A Picture Of External Health

India recorded a current-account surplus for the third year running in the fiscal year ending March 31 2003. BMI View: Despite a fast-rising import bill, exports of software services will keep the current account in the black for another year. Software services are now India's most valuable service-sector export.

India's external accounts remain a picture of health. In the fiscal year ending March 31 2003, India recorded a balance-of-payments surplus worth US$16,980mn. The surplus on the current account widened to widened to US$3,708mn or 0.7% of nominal GDP, compared with a revised surplus of US$782mn or 0.2% a year earlier. The deficit on the merchandise trade account was little changed at US$12,474mn, but the invisibles' surplus widened due to fast-rising earnings from software services and private transfers. The invisibles' surplus increased by US$2,296mn to US$16,182mn. India's foreign-exchange reserves have soared to all-time highs of more than US$80bn — sufficient to cover more than eight months' worth of imports of goods and services. Its stock of reserves is now the sixth largest in the world. Meanwhile, the rupee has strengthened rapidly against a weak US dollar. By August 15, it had appreciated 3.6% against the greenback since the beginning of the fiscal year, to trade at INR45.82/US$.

During the first three months of 2003/04, merchandise exports rose by 11.1% year-on-year (y-o-y) to US$13,147mn, and merchandise imports by 27.1% to US$17,328mn. Non-oil imports were worth US$12,510mn between April and June — a rise of 30.0%. Import growth will continue to outstrip that of exports this year, BMI believes. Demand for foreign-made goods will strengthen as the economy gathers pace, while falling import tariffs make those goods more affordable.

Finance Minister Jaswant Singh cut the peak rate of customs duty by five percentage points to 25% in the late February budget and announced a reduction in rates of excise duty. An appreciating rupee will also make foreign goods cheaper. On a balance-of-payments basis, we expect India's merchandise trade deficit to widen to US$15.935mn in 2003/04.

Services Lend Support — India's current account will nonetheless remain in the black for at least another year. Services exports are booming. Last year, exports of software services rose 27.1% to US$9,600mn. They are now India's most valuable services export, worth nearly 40% of total receipts. Service-sector exporters will benefit from a series of tax concessions this year under revisions to the export-import (EXIM) strategy announced by Commerce Minister Arun Jaitley in late March. Exporters earning more than INR 1 mn in foreign exchange yearly are entitled to import a raft of goods free of duty. The EXIM strategy is aimed at lifting India's share of world trade to 1.00% by 2007/08 from the present 0.67%. Private transfers or remittances from Indian contract workers abroad will also support the current account in 2003/04. They rose 21.5% last year to US$14,815mn.

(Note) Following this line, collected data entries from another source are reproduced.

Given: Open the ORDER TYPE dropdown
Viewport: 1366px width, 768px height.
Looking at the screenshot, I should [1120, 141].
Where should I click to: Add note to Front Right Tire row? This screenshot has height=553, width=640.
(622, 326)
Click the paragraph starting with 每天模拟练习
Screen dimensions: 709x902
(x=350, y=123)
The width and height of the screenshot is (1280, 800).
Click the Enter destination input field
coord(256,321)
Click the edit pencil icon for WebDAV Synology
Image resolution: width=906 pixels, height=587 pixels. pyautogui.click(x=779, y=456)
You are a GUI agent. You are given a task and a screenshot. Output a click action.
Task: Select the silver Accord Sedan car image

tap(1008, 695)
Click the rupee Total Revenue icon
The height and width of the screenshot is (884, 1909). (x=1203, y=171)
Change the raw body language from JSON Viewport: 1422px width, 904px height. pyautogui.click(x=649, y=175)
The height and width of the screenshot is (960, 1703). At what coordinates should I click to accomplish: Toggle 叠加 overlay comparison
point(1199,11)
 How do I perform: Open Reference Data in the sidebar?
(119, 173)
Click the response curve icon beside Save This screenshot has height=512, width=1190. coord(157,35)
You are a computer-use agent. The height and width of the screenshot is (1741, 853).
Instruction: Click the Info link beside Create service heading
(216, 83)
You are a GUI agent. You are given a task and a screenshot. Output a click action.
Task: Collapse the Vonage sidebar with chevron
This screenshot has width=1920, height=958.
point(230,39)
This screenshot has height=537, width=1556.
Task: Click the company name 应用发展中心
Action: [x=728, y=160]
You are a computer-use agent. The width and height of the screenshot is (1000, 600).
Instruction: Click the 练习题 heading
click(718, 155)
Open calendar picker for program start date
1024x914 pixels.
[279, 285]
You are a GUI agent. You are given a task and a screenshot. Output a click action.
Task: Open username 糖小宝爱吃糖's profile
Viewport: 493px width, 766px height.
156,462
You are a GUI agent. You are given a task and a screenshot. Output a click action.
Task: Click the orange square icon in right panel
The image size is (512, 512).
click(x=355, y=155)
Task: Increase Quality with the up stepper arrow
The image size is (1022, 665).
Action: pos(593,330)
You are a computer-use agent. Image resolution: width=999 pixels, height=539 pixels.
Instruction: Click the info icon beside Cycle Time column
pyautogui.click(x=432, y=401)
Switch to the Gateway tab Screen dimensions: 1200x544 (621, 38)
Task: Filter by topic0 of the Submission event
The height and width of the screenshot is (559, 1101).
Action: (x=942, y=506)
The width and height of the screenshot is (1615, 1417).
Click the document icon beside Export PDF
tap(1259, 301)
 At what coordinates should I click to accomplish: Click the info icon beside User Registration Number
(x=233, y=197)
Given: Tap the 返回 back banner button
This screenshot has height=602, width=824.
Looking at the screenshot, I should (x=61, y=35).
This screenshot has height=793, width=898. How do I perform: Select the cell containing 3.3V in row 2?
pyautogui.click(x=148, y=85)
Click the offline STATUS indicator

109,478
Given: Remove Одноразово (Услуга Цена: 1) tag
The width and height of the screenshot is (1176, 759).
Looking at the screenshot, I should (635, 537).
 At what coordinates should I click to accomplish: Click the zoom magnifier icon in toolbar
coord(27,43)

With foreign reserves at all-time highs, India is now moving ahead with its decade-old policy of capital-account liberalisation. The rupee is fully convertible on the current account, but only partially convertible on the capital account. A series of exchange controls have been eased or removed outright in a bid to encourage overseas investment — a far more efficient use of resources than simply accumulating ever-greater reserves.

In January, Finance Minister Singh doubled the ceiling on Indian mutual funds' investment in overseas stocks to US$1 bn, and allowed Indian companies and individuals to invest in foreign-listed firms holding a stake of at least 10% in an Indian company. He also scrapped the US$20,000 limit on remittances via employee stock options. Earlier, the Reserve Bank of India (RBI) had doubled the amount of foreign exchange Indian residents could take on visits abroad to US$10,000. It also permitted them to deposit foreign currency obtained abroad in domestic current accounts. Further liberalisation measures are likely this year. Full capital-account convertibility, however, remains some way off.